The GATT practice has been for each of these agreements for free trade and customs union, and notifications of them, to be scrutinised by a working party which reports to the Contracting Parties. Those covered by the Enabling Clause used to go before the Committee on Trade and Development (CTD), where theoretically the development focus would be brought to bear much more.

But the consensus requirements means that there has seldom been any definite finding, but only setting out of views of those within the agreements and others whose trade interests are affected.
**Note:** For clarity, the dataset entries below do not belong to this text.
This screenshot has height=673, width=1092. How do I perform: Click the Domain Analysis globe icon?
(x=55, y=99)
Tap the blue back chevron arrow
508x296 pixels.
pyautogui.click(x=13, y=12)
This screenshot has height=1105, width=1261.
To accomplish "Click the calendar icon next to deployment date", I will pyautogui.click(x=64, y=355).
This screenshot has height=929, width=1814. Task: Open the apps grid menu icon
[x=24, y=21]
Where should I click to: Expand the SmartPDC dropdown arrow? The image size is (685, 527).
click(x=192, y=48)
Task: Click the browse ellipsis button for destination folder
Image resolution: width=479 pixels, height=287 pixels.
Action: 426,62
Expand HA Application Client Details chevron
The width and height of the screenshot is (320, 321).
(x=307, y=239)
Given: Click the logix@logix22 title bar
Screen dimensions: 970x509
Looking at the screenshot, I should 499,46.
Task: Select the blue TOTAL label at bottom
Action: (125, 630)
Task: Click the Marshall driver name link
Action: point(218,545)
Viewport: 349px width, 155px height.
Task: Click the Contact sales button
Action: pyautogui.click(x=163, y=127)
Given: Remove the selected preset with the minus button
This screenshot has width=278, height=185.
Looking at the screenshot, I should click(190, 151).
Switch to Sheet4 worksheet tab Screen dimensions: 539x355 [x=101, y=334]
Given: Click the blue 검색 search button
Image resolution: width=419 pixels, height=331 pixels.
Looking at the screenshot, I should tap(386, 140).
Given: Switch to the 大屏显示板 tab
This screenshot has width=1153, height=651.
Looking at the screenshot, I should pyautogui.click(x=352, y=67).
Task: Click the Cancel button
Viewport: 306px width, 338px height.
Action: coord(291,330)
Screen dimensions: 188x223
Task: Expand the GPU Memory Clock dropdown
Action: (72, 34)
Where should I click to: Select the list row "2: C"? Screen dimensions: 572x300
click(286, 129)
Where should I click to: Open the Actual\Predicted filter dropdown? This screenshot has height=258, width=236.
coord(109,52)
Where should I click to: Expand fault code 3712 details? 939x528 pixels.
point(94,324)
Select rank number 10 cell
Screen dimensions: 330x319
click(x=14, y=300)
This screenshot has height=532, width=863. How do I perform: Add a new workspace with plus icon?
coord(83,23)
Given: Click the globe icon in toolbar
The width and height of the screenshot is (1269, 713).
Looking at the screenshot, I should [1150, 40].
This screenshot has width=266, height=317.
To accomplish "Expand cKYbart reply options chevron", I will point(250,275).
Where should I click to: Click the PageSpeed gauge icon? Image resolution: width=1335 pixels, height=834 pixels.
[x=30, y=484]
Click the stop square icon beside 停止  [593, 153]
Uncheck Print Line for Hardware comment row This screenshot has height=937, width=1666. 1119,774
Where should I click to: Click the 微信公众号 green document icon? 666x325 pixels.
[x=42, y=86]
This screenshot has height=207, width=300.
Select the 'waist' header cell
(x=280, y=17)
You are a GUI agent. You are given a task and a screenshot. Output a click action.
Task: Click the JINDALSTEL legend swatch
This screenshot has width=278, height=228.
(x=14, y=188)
The GATT CPs too have been merely taking note of the reports.

With the entry of WTO, there are now some 20 working parties looking into individual agreements and the time and pressure on delegations to staff and attending these meetings had brought up last the idea that there should be a single working party to scrutinise each of these notifications, and which could also look into wider ramifications of this regionalisation process on the multilateral system.

Concerns over these have not been put at rest by a WTO secretariat report last year that suggested that both are compatible and reinforce each other, nor for that matter by the other literature -- from international organizations like UNCTAD or regional bodies themselves or academics and t hink-tanks. The only consensus so far is what UNCTAD Secretary-General Rubens Ricupero recently told an UNCTAD seminar: regional groupings and arrangements have come to stay!

But whether a single WTO body will be any nearer a situation where it will come up with definite findings and recommendations -- in respect of each of the agreements scrutinised and their compatibility with the WTO/GATT/GATS accords (of not increasing the barriers against outsiders), including some of the new requirements under the WTO and Uruguay Round accords that have slightly tightened the disciplines (a definite timetable to achieve the integration of all sectors etc) -- is none too clear.

In the earlier process, there was always an adversarial relationship between the members of an agreement and those outside. Now, with everything under the same body (and the same Chair), there could be a different coalition of interests in the making.

Under the terms of reference of the Committee approved Tuesday, the new body will carry out examination of agreements in accordance with procedures and terms of reference developed by the Council for Trade in Goods, Council for GATS, and the CTD and make reports. It would also take over the outstanding work of existing working parties.

Reporting and review requirements for operation of such agreements and procedures to facilitate and improve their examination is also to be developed.

The Committee has also asked to consider "systemic implications of such agreements and regional initiatives on the multilateral trading system and relationship between them, and make recommendations.